Can public cloud reduce our costs?

Yes, but only if workloads are optimised for cloud economics. Virtual machine sizes matter – running over-sized instances to replicate on-premises hardware wastes money. Managed services (databases, caching, queues) are often cheaper than running these services on virtual infrastructure. Auto-scaling eliminates paying for peak capacity when workload is idle. The cost reductions come from optimisation and cloud-native patterns, not from simply moving existing workloads unchanged. SCC’s optimisation work focuses on realising these benefits.

Is public cloud secure enough for regulated workloads?

Yes. Public cloud platforms hold compliance certifications including ISO 27001, SOC 2 Type II, and industry-specific certifications (PCI-DSS, HIPAA, FedRAMP). Cloud platforms have greater security depth than most on-premises data centres. The challenge is implementing appropriate governance controls – identity, access, data encryption, audit logging – so your workloads are secure despite running in shared infrastructure. SCC’s governance framework ensures regulated workloads remain compliant in public cloud.

How do we avoid vendor lock-in with public cloud?

Some cloud lock-in is inevitable and often desirable – using managed services instead of self-managed infrastructure reduces operational burden. However, you can mitigate lock-in through architectural decisions: using industry standards (Kubernetes, Docker, open-source databases) instead of proprietary services, structuring data to be exportable, and maintaining exit strategies for critical workloads. SCC’s migration planning addresses these decisions upfront so you understand trade-offs between operational simplicity and portability.

How long does a typical public cloud migration take?

Timescale depends on estate complexity, migration sequencing and organisational readiness.
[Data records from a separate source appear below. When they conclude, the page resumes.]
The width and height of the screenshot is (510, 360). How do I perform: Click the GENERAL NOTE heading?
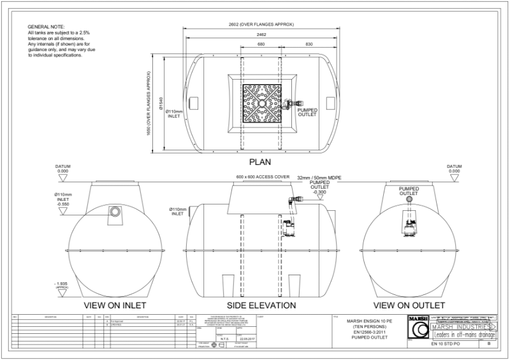(43, 26)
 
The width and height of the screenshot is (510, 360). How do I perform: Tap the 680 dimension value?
(261, 45)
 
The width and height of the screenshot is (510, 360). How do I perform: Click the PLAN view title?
(260, 161)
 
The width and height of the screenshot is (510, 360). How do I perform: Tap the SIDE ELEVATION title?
(261, 305)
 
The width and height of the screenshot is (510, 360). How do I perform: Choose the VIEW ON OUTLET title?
(409, 305)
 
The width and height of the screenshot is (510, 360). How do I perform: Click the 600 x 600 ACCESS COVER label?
(261, 176)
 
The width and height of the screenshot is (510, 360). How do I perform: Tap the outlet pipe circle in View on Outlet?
(409, 200)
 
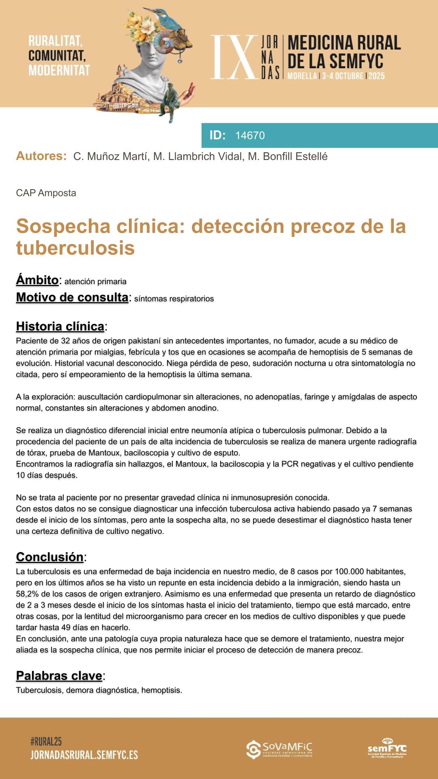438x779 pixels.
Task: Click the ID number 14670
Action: tap(250, 136)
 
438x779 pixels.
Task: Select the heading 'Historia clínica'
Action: tap(60, 326)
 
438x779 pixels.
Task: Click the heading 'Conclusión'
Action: tap(49, 557)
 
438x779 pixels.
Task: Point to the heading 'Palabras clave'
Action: tap(59, 675)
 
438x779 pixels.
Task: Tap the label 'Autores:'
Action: tap(41, 156)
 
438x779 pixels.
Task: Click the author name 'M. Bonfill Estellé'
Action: tap(288, 157)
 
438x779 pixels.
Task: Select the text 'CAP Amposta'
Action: tap(46, 193)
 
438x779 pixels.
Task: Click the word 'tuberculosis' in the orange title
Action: tap(75, 248)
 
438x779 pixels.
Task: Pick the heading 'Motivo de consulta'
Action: tap(72, 297)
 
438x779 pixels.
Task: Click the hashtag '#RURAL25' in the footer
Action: tap(46, 742)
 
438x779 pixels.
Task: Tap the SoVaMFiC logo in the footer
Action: tap(279, 749)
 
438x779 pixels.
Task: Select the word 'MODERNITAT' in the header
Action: tap(59, 70)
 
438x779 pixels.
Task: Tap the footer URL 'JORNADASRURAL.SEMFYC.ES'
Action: tap(84, 755)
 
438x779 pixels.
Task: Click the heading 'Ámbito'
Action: tap(37, 280)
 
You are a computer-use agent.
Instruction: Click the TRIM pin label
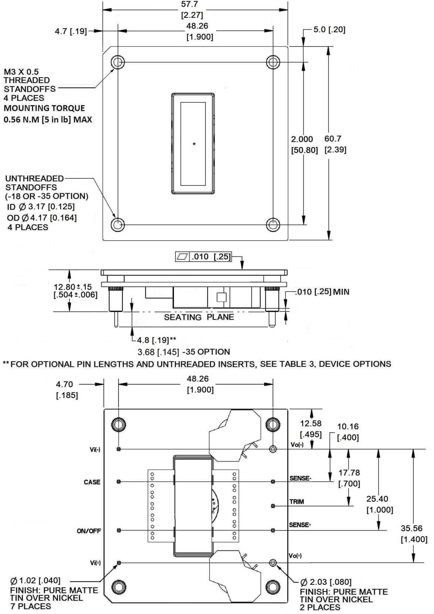(296, 502)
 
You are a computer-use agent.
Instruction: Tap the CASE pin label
(92, 482)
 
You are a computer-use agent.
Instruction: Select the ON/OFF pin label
(89, 531)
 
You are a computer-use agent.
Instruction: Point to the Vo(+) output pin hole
(273, 563)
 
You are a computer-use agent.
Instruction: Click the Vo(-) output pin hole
(273, 449)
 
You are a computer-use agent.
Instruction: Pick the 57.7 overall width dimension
(192, 4)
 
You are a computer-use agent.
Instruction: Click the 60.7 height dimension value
(333, 139)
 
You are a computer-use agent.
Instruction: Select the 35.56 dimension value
(411, 528)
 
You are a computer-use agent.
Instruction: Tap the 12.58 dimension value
(311, 423)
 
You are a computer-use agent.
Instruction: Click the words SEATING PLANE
(199, 317)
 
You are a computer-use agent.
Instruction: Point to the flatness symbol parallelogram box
(182, 256)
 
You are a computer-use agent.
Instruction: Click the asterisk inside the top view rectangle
(194, 144)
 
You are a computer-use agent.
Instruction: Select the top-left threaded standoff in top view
(117, 62)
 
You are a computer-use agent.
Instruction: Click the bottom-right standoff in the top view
(273, 224)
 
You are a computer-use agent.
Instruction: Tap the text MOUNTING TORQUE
(44, 108)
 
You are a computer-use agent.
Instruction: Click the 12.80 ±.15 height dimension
(73, 287)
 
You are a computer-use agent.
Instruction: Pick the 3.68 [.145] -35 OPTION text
(184, 352)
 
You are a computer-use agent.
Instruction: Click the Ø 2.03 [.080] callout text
(326, 583)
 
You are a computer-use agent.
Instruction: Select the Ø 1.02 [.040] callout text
(35, 581)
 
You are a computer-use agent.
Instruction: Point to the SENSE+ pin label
(299, 525)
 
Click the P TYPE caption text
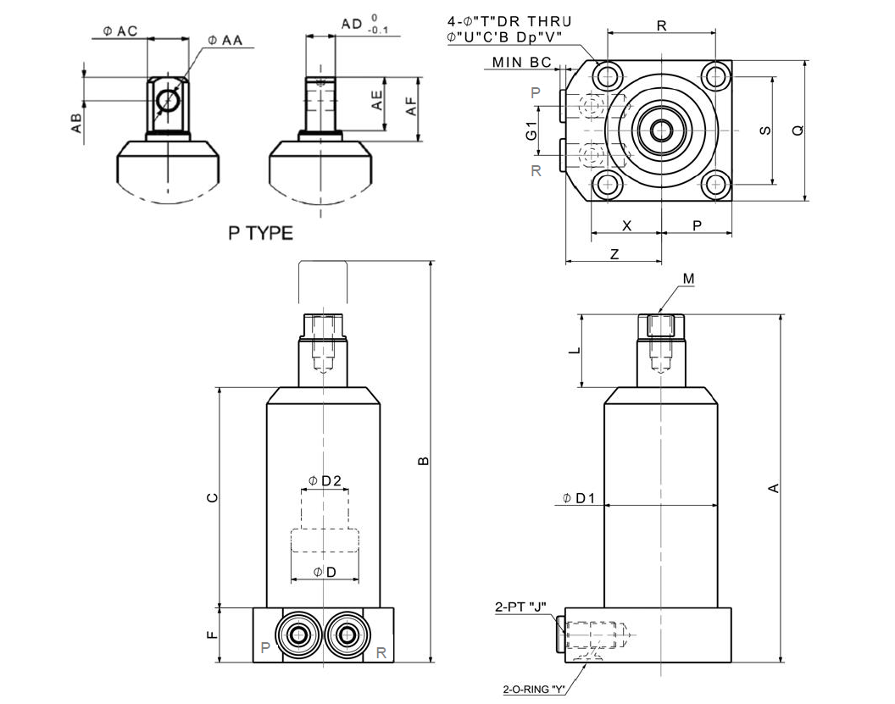pyautogui.click(x=261, y=233)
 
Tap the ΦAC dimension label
pyautogui.click(x=120, y=31)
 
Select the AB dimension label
pyautogui.click(x=76, y=123)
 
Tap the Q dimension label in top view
pyautogui.click(x=797, y=130)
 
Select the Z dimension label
pyautogui.click(x=614, y=253)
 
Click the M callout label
pyautogui.click(x=688, y=279)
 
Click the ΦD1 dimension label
pyautogui.click(x=581, y=498)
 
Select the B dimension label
pyautogui.click(x=423, y=461)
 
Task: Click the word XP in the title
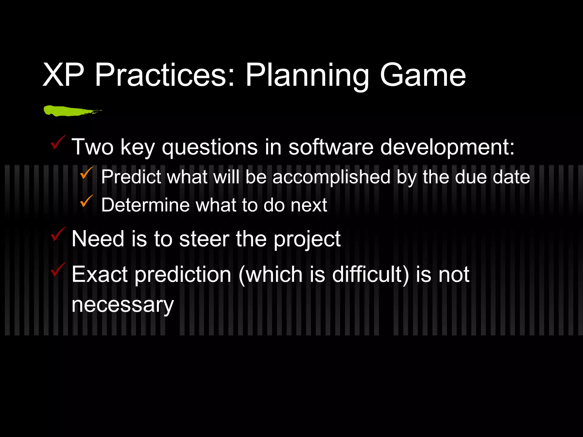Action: point(63,75)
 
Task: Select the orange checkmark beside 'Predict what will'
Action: point(86,173)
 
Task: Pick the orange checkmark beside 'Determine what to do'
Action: point(86,201)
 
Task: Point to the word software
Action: point(331,147)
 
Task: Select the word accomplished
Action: point(331,177)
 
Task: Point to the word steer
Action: point(204,239)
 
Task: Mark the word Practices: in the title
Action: point(165,76)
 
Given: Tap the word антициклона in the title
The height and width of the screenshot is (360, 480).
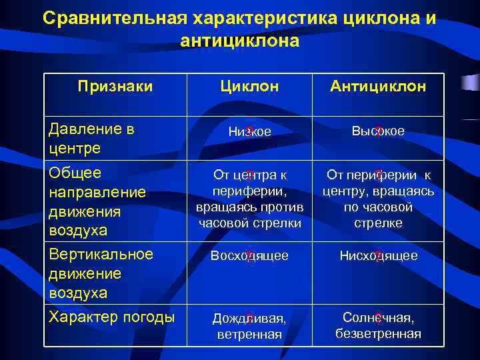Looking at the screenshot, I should (240, 41).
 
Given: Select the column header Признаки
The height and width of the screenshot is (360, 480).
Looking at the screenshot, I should (115, 87).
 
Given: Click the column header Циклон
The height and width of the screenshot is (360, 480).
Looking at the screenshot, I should (250, 87).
Simple migrations of 10-20 homogeneous workloads typically complete in 3-6 months. Larger programmes with 100+ heterogeneous workloads spanning multiple teams take 12-18 months. Critical to success is realistic sequencing – migrating workloads in waves rather than attempting to move everything simultaneously. This allows your teams to develop cloud skills and refine governance processes on earlier waves before tackling complex workloads.